ラッカ侵攻作戦に関する記事2件

2017.2.5


 シリア民主軍のラッカ作戦に関する記事を二つ紹介します。作戦は新しい段階へ入っています。

 alarabiya.netによれば、アメリカが支援する民兵の同盟は土曜日、イスラム国が支配するラッカ(Raqqa)に対して、包囲を完成させることとデリゾール州(Deir al-Zor)の民兵の拠点へつながる道路を遮断することを狙い、新しい段階を開始したといいました。

 シリア民主軍(SDF)は声明の中で、行動は我が軍の前進への保証された航空援護や彼らの特殊チームが現場の我が軍へ提供する支援を通じて、(米主導の)国際的な同盟軍からの増加する支援と共に開始されたといいました。

 強力なクルド人のYPG民兵を含めたシリア民主軍は、11月にラッカを包囲して、最終的に占領することを狙った多段階の作戦を開始しました。

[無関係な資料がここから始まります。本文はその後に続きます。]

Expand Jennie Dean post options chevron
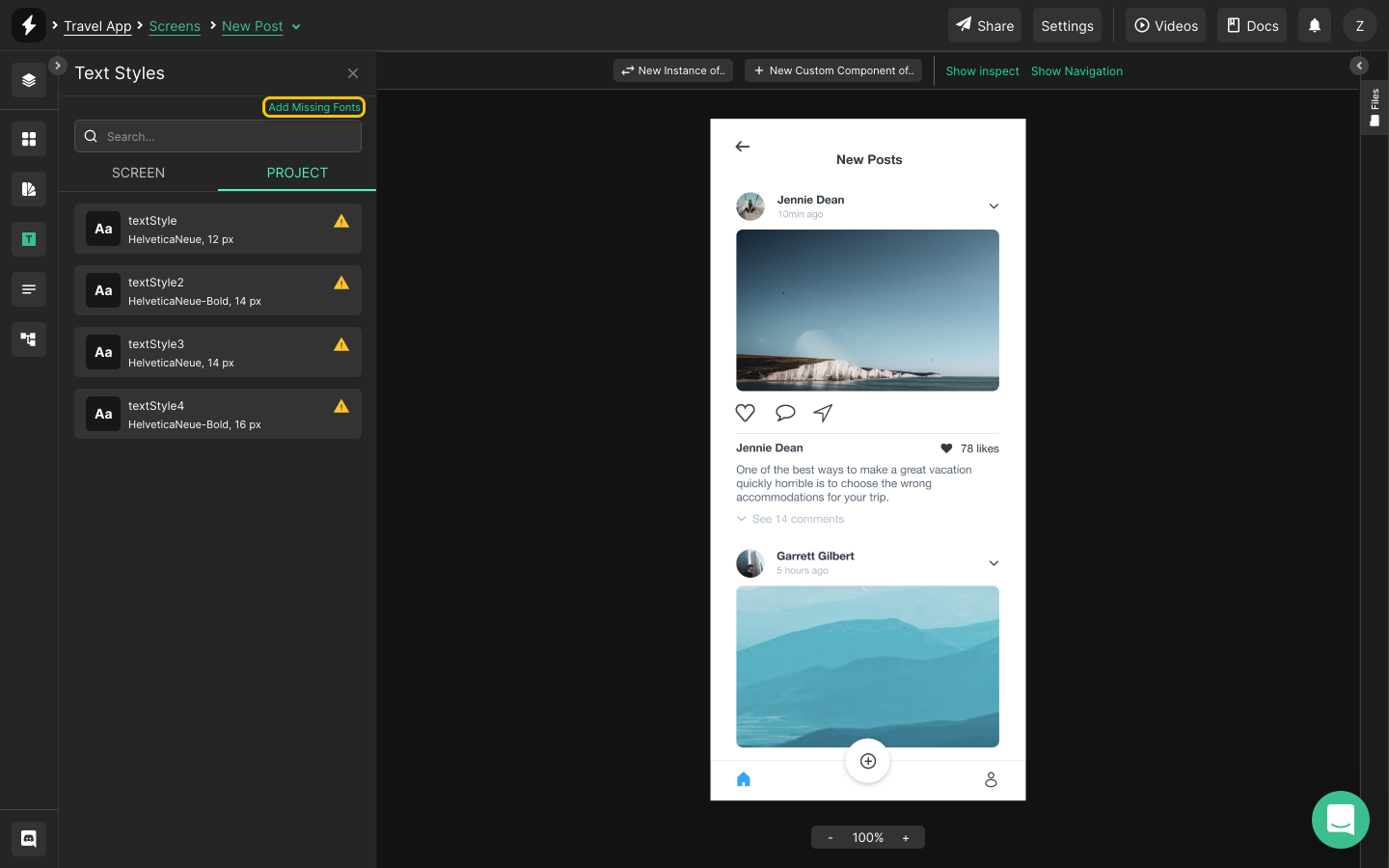 [x=994, y=206]
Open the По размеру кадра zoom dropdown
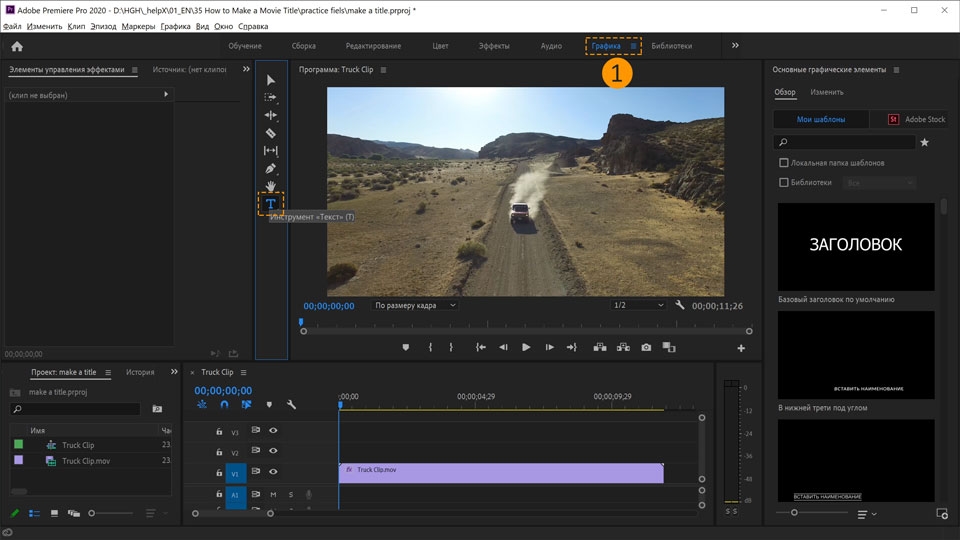The height and width of the screenshot is (540, 960). click(x=415, y=305)
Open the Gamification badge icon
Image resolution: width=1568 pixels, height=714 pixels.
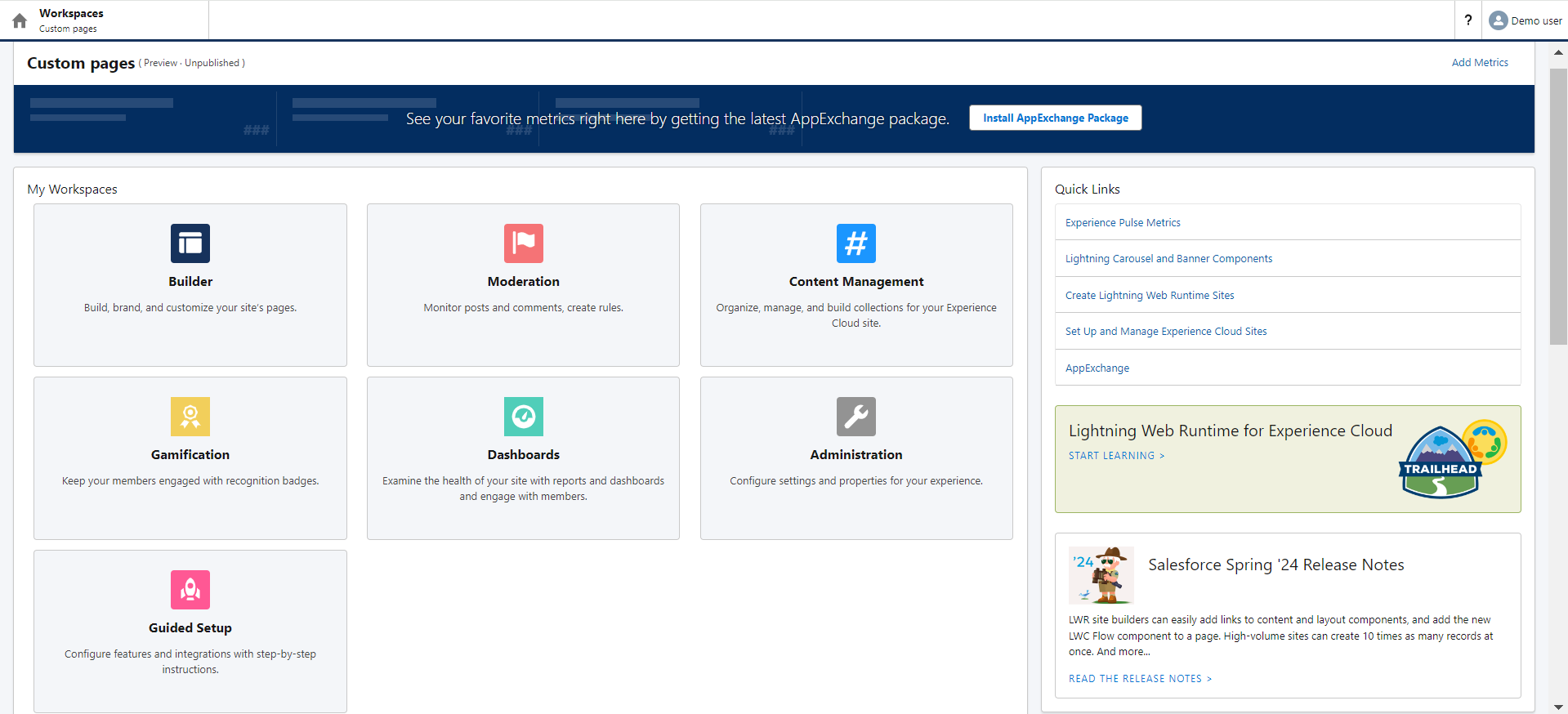pyautogui.click(x=190, y=417)
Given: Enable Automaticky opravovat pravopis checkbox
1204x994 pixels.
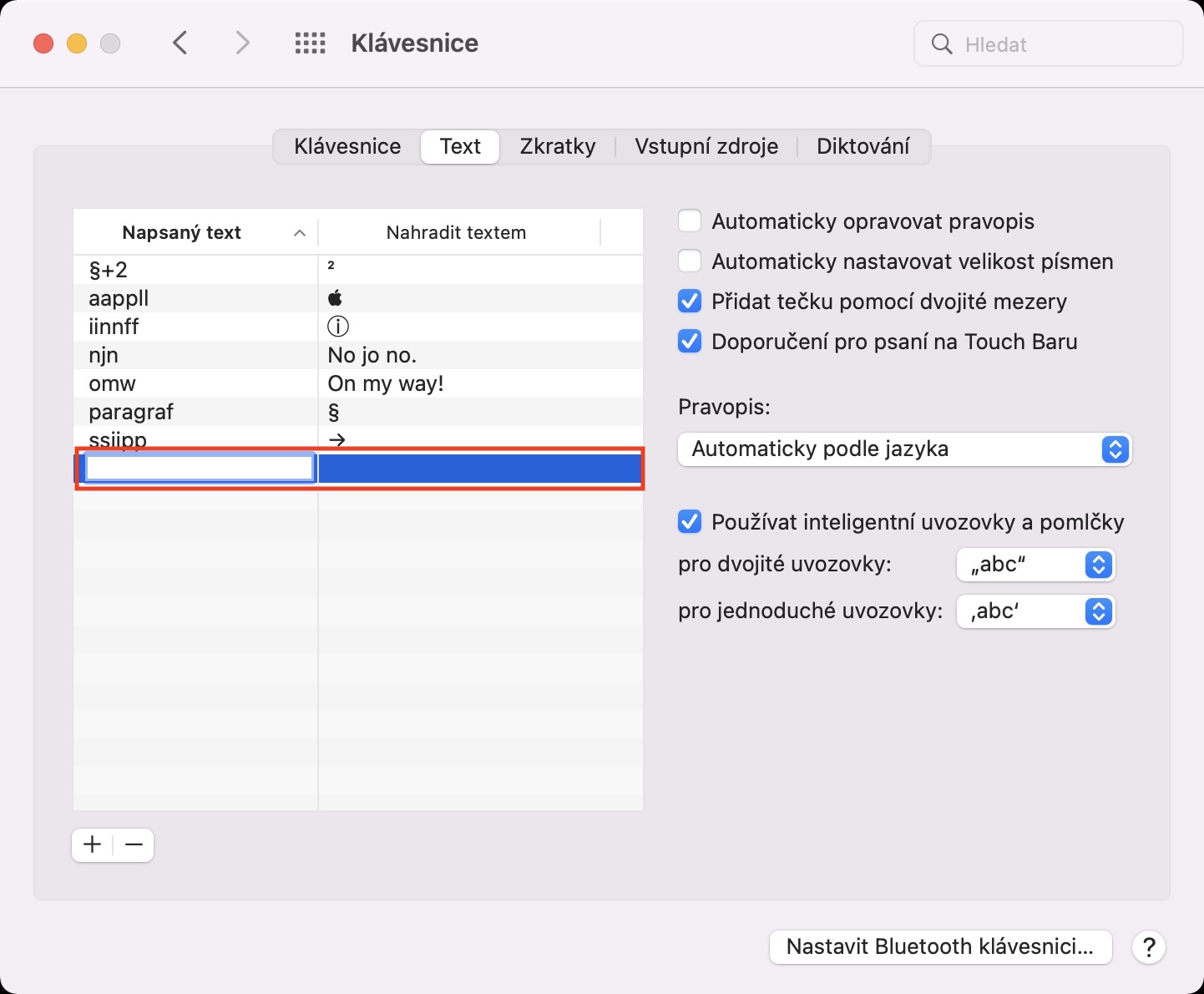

 シリア民主軍指揮官はロイター通信に、軍隊は最新の段階でこれまでに数キロメートル前進し、それはデリゾール州へつながる幹線道路を含めた街の東部地域を占領することを狙っているといいました。

 大半がイスラム国の手中にあるデリゾールは、イラク国境へ伸びています。火曜日、クルド軍筋はロイター通信に、この段階の目標は幹線道路の占領を含むといいました。

 米特殊部隊兵士数百人はシリア北部でイスラム国に対するシリア民主軍の作戦を支援しています。フランスは6月、自国特殊部隊が同じ地域で反政府派の顧問を務めているといいました。

 alarabiya.netによれば、アメリカが支援するクルド人とアラブ人の戦闘員は土曜日、イスラム国の拠点ラッカに対する作戦の新段階を開始したと発表しましたが、彼らは勝つためにはさらに武器を必要としているといいました。シリア民主軍は11月に街を占領する作戦を開始し、ユーフラテス峡谷をさらにのぼるいくつかの土地を手に入れましたがまだいくらか離れています。

 シリア民主軍はラッカ解放の第3段階を開始し、それは州の東部を狙うと、報道官のジハン・シーク・オミッド(Jihan Sheikh Ahmed)はいいました。街の北部にあるアーリヤ村(Aaliyah)で述べたオミッドは米主導の同盟国による訓練の後、750人の戦闘員がシリア民主軍に参加したといいました。同盟国はシリアとイラクで2014年以降にイスラム国に対する空爆を行っています。

 ワシントンはシリア民主軍の作戦を支援するために約500人(爆発物除去専門家、教官、特殊作戦要員)の兵士を派遣しました。ドナルド・トランプ大統領(President Donald Trump)が就任すると、はじめてワシントンはシリア民主軍に装甲SUVも提供したと、米国防総省と同盟国当局者は先週いいました。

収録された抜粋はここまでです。